Saying that, I wasn’t always convinced by Tochtli’s voice. The narrative voice is funny, engaging and above all distinctive, but while I truly believed this to be Tochtli’s voice, I didn’t quite believe that it was the voice of a seven-year-old Tochtli. Had he been nine or ten I would have been more convinced by it. Narrative voice is so dependent on language that I don’t know to what extent this might be a translation issue, but I did find it a little grating at times. Obviously this is a child being exposed to things children aren’t usually exposed to, and he’s an unusual and precocious child that loves reading dictionaries, but he still seemed a little too old to me for some of the observations he makes – not so much the language he uses, but the thought behind them.

The other characters beyond Tochtli are well created. As with the rest of the book, although we only see them through Tochtli’s eyes, Villalobos’s skilful writing enables us to get a sense of Yolcaut and Mazatzin beyond what Tochtli sees. I think Mazatzin, the tutor, was one of the most interesting characters. I found his relationship with Tochtli, and his feelings about his position in Yolcaut’s palace very interesting, even if we at times only glimpse them.

For me, the first and third parts of the book were the strongest; the section in Liberia I was less impressed by. I like the strangeness of it; it feels as odd as Alice in Wonderland, which links nicely with the title, but I don’t think it was as effectively pulled off as the other two sections.

Yet even beyond this, I think I was expecting slightly more of the story. To Tochtli, this is the story of him getting his wish, a pygmy hippopotamus, but from the start you feel as though there’s another story going on in the background. Of course there is, but I think I was expecting that other story to take up more space, or to become more important towards the end. This is part of the reason why it feels more like a short story than a novel to me; the resolution is a resolution to the story of Tochtli and pygmy hippopotamuses – and a very powerful one – but there’s less of a resolution to everything else that’s going on. I can’t decide whether I think this is for the best or not. On the one hand it’s more realistic, but on the other I almost felt like the book was missing its climax – or, if the climax occurred in Liberia, that it came too early. Or perhaps it is there, but because we are in Tochtli’s voice and it isn’t, for him, the climax of his story, we don’t really get to see it. I’m not sure whether I can really criticise this as perhaps it’s even more chilling to lack resolution – and regardless of my feelings on the overall ending, the final few pages are brilliantly executed.
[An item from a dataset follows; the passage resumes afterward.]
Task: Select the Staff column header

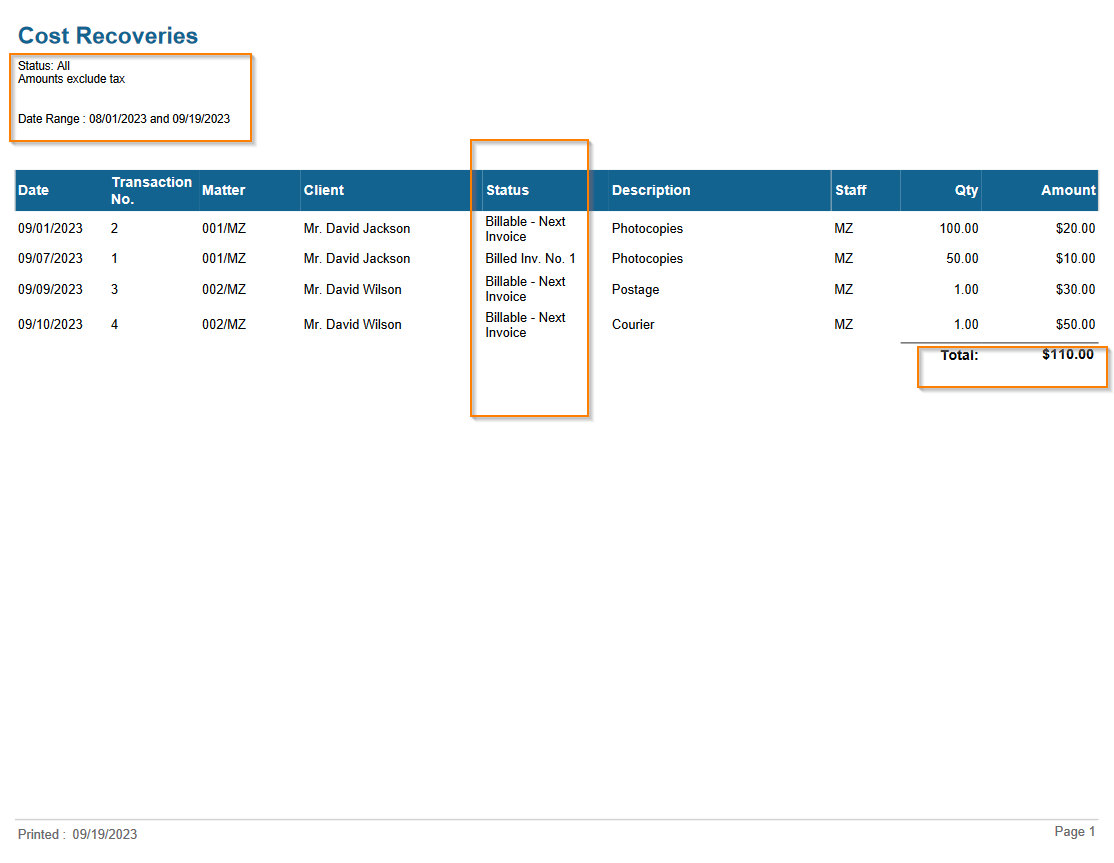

I definitely would recommend Down the Rabbit Hole. It’s the kind of book you keep thinking about after you’ve read it, and although I wasn’t entirely convinced by the shape of the story, the characters and the situation are enough to make it an intriguing, if uncomfortable, read. It’s not a light or pleasant book, but it is an interesting, unsettling and excellent one.

Greatest strength: The character of Totchli, and the way Villalobos makes us see more than he sees.

Greatest weakness: As I said, I was expecting a little more of a climax to the story.

Let’s finish on a quote: ‘If I counted dead people I’d know more than thirteen or fourteen people. Seventeen or more. Twenty, easily. But dead people don’t count, because the dead aren’t people, they’re corpses.’